Lei ha affermato che il sindacato deve cambiare, deve riformarsi: lo sta già facendo, i sindacati confederali hanno da tempo snellito le loro strutture e fatto passi significativi, non foto di scontrini, verso la trasparenza, a causa di quelle mele marce che ne hanno macchiato l’immagine.

Ma trovo assolutamente grave quello che lei ha aggiunto dopo la prima, banale, inutile frase: cioè che se i sindacati non cambieranno, li farete cambiare voi. Voi chi? Un non partito guidato da un comico guidato da un’azienda informatica? O uno che non ha mai lavorato in vita sua e studiato assai male, visto le castronerie che dice? Voi chi? Le poche migliaia di adepti che si illudono di applicare la democrazia reale votando online, salvo poi vedere il voto annullato in caso di risultato sgradito al comico? Voi chi, cittadino Di Maio? credo di avere diritto a un sua risposta, visto che io la pago ogni mese.

Le faccio due nomi che lei non conosce: Guido Rossa e Marco Biagi. Il primo era un sindacalista della Cgil, ebbe il coraggio di denunciare i terroristi e venne assassinato dalle Brigate rosse, il secondo era un giuslavorista, un consulente della Cisl, il sindacato di cui faccio parte, che venne assassinato dalle Brigate rosse perché cercava di fare, seriamente, quello che lei ha detto l’altro ieri: rinnovare il mercato del lavoro, renderlo più flessibile, aprire la strada al futuro. Anche questo è il sindacato italiano e questo è il prezzo di sangue, potrei farle molti altri nomi che non conosce, che ha pagato alla libertà.

Il sindacato è espressione altissima di libertà e democrazia, fatto da uomini e donne che dedicano parte del proprio tempo per tutelare i diritti di altri uomini e donne, a volte rischiando, mettendoci sempre la faccia. Ci sono mele marce, certo, come in ogni categoria, ciò non toglie che il sindacato anche oggi che è in crisi, fa quello che dovrebbe fare lei e quelli come lei: tutelare i diritti dei lavoratori.

Quando lei dice che bisogna invitare ai tavoli sindacali le associazioni giovanili, oltre a formulare una frase priva di qualunque senso, come spesso le capita, ( quali associazioni? Chi lo decide? A che titolo?) si fa complice nel dare credito a un mantra che viene spesso ripetuto sui social network: quello che il sindacato si occuperebbe solo di chi ha i diritti garantiti e non degli altri lavoratori, in particolare i giovani.

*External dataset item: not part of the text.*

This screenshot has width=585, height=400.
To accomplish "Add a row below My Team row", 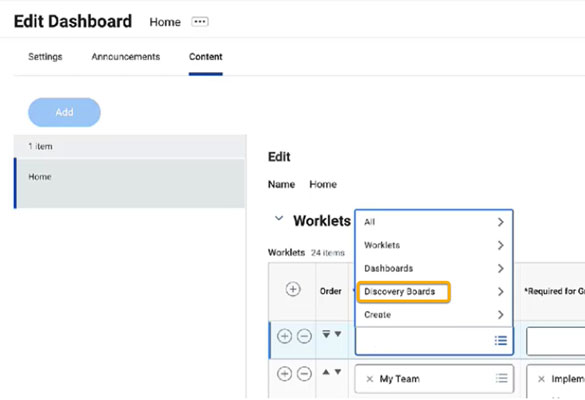I will tap(284, 374).
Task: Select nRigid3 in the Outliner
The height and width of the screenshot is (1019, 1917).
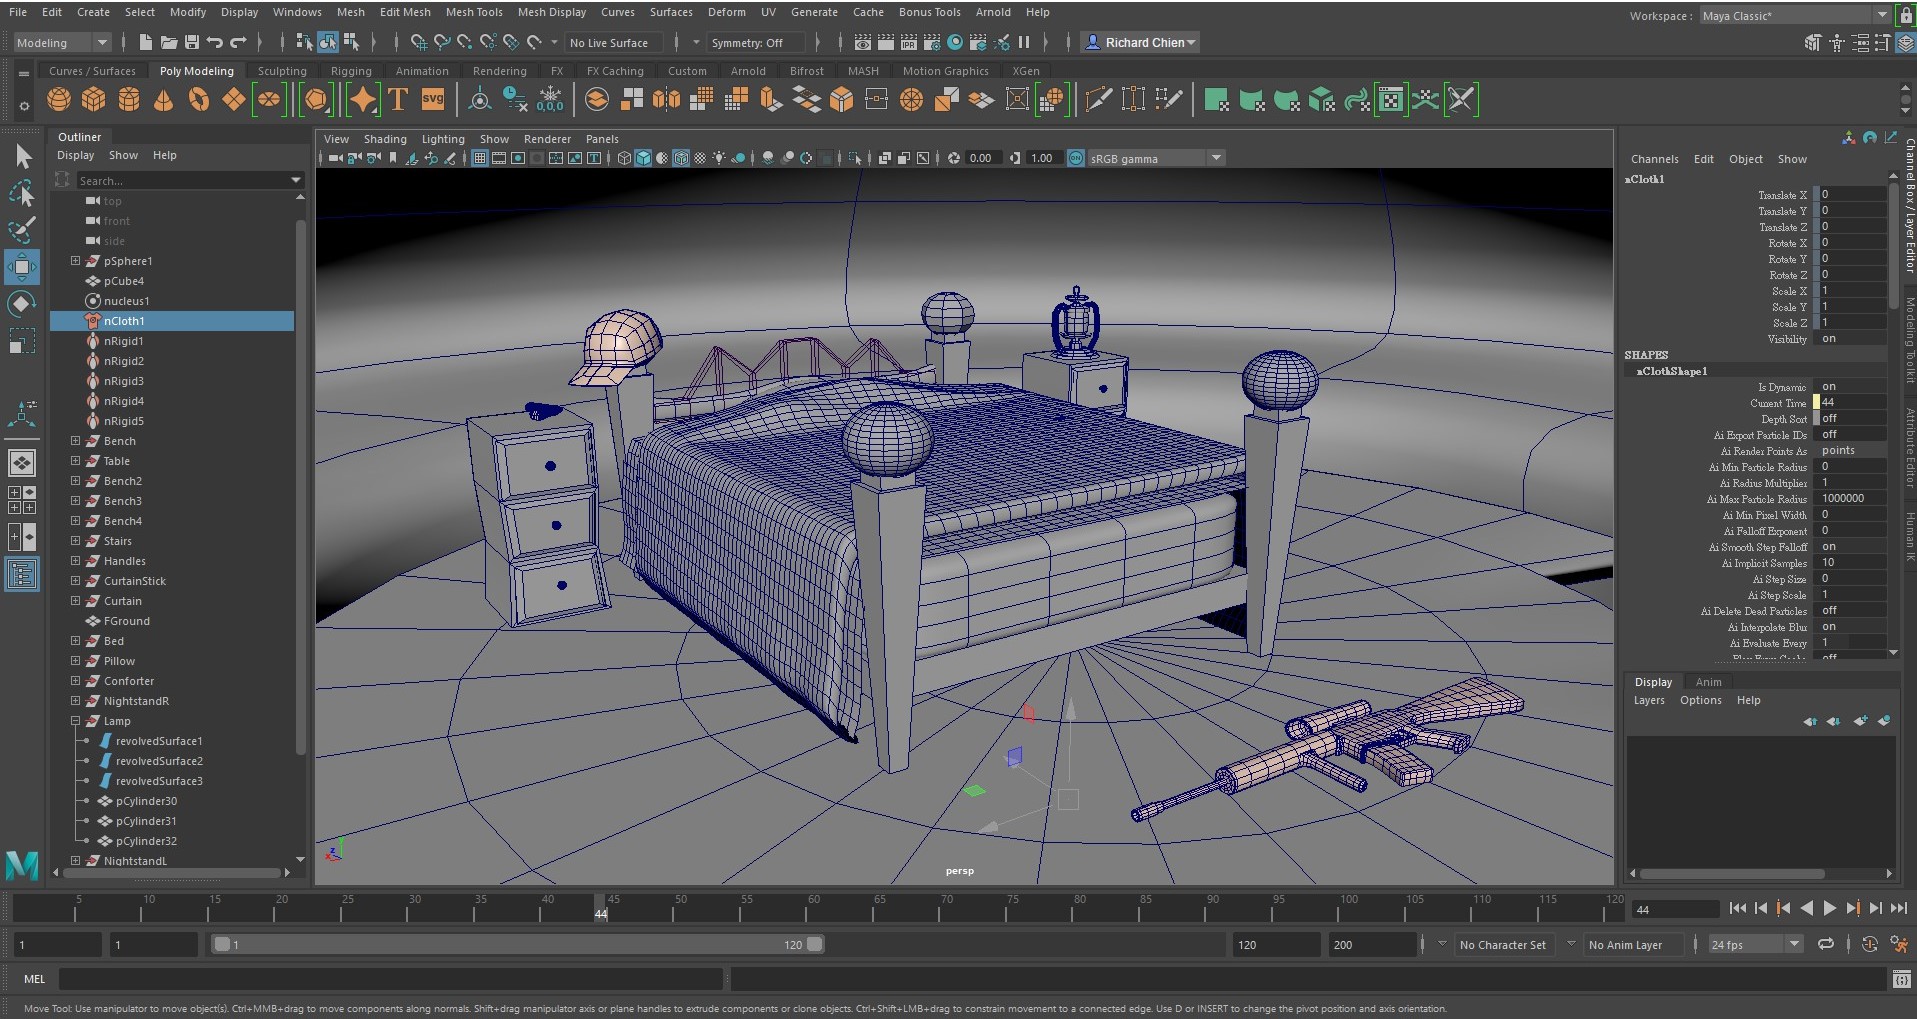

A parte che i diritti i lavoratori e il sindacato li hanno conquistati a suon di scioperi, e dubito che lei sappia cos’è uno sciopero e quale peso abbia sullo stipendio di un operaio, a tramandare questa sciocchezza sono giovani arroganti e supponenti come lei che non hanno mai messo piede nello sportello giovani di una sede sindacale. Non sto neanche a spiegarle che non è così, che il sindacato tutela tutti i lavoratori, che se si bussa a una sede sindacale, anche quelle che non mi trovano d’accordo nelle idee e nel modo di portarle avanti, come i sindacati di base, troverà sempre qualcuno che risponde e , se è fortunato, anche soluzione al problema.

Dei sindacati c’è bisogno, cittadino Di Maio, specie se salirà al potere gente come lei. Essendo espressione di libertà e democrazia, vere, non virtuali. non digitali, i sindacati sanno benissimo la strada da intraprendere per riformarsi, senza bisogno che il Masaniello di turno ( lo sa chi era Masaniello, sì?) lanci minacce che hanno un vago odore di fascismo.

Stia sereno, cittadino Di Maio, li lasci lavorare, e se le capita, provi a lavorare anche lei, se poi si accorge che è pericoloso, torni pure a fare quello che sta facendo adesso.